*** Opening of DATA FOR THIS TASK ***

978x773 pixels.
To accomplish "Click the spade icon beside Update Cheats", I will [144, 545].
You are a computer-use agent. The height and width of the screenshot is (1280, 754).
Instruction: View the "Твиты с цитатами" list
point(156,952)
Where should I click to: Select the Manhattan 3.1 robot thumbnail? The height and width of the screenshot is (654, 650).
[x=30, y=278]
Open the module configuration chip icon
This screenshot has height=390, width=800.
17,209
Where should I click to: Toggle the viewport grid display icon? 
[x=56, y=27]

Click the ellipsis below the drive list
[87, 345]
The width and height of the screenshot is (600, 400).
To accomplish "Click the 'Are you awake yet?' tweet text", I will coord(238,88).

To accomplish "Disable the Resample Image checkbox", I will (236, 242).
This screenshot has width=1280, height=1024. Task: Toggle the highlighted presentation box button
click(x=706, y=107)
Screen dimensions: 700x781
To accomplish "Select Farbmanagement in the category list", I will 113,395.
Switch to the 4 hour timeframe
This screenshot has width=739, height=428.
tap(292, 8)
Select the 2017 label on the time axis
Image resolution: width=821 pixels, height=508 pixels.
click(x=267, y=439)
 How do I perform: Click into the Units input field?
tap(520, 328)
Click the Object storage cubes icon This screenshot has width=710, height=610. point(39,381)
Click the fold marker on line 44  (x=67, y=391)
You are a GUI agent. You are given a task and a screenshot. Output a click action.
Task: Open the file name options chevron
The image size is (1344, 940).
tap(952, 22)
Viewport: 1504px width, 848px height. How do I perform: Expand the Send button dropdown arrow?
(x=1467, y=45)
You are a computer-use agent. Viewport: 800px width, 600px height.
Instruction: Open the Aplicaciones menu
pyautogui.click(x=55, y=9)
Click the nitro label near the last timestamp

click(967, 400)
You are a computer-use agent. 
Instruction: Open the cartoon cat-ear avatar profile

*** Close of DATA FOR THIS TASK ***

AIM OF THE EXERCISE:
Your task is to give the records above again, exactly.

RESULT OF THE EXERCISE:
978x773 pixels.
To accomplish "Click the spade icon beside Update Cheats", I will [144, 545].
You are a computer-use agent. The height and width of the screenshot is (1280, 754).
Instruction: View the "Твиты с цитатами" list
point(156,952)
Where should I click to: Select the Manhattan 3.1 robot thumbnail? The height and width of the screenshot is (654, 650).
[x=30, y=278]
Open the module configuration chip icon
This screenshot has height=390, width=800.
17,209
Where should I click to: Toggle the viewport grid display icon? 
[x=56, y=27]

Click the ellipsis below the drive list
[87, 345]
The width and height of the screenshot is (600, 400).
To accomplish "Click the 'Are you awake yet?' tweet text", I will coord(238,88).

To accomplish "Disable the Resample Image checkbox", I will (236, 242).
This screenshot has width=1280, height=1024. Task: Toggle the highlighted presentation box button
click(x=706, y=107)
Screen dimensions: 700x781
To accomplish "Select Farbmanagement in the category list", I will 113,395.
Switch to the 4 hour timeframe
This screenshot has width=739, height=428.
tap(292, 8)
Select the 2017 label on the time axis
Image resolution: width=821 pixels, height=508 pixels.
click(x=267, y=439)
 How do I perform: Click into the Units input field?
tap(520, 328)
Click the Object storage cubes icon This screenshot has width=710, height=610. point(39,381)
Click the fold marker on line 44  (x=67, y=391)
You are a GUI agent. You are given a task and a screenshot. Output a click action.
Task: Open the file name options chevron
The image size is (1344, 940).
tap(952, 22)
Viewport: 1504px width, 848px height. How do I perform: Expand the Send button dropdown arrow?
(x=1467, y=45)
You are a computer-use agent. Viewport: 800px width, 600px height.
Instruction: Open the Aplicaciones menu
pyautogui.click(x=55, y=9)
Click the nitro label near the last timestamp

click(967, 400)
You are a computer-use agent. 
Instruction: Open the cartoon cat-ear avatar profile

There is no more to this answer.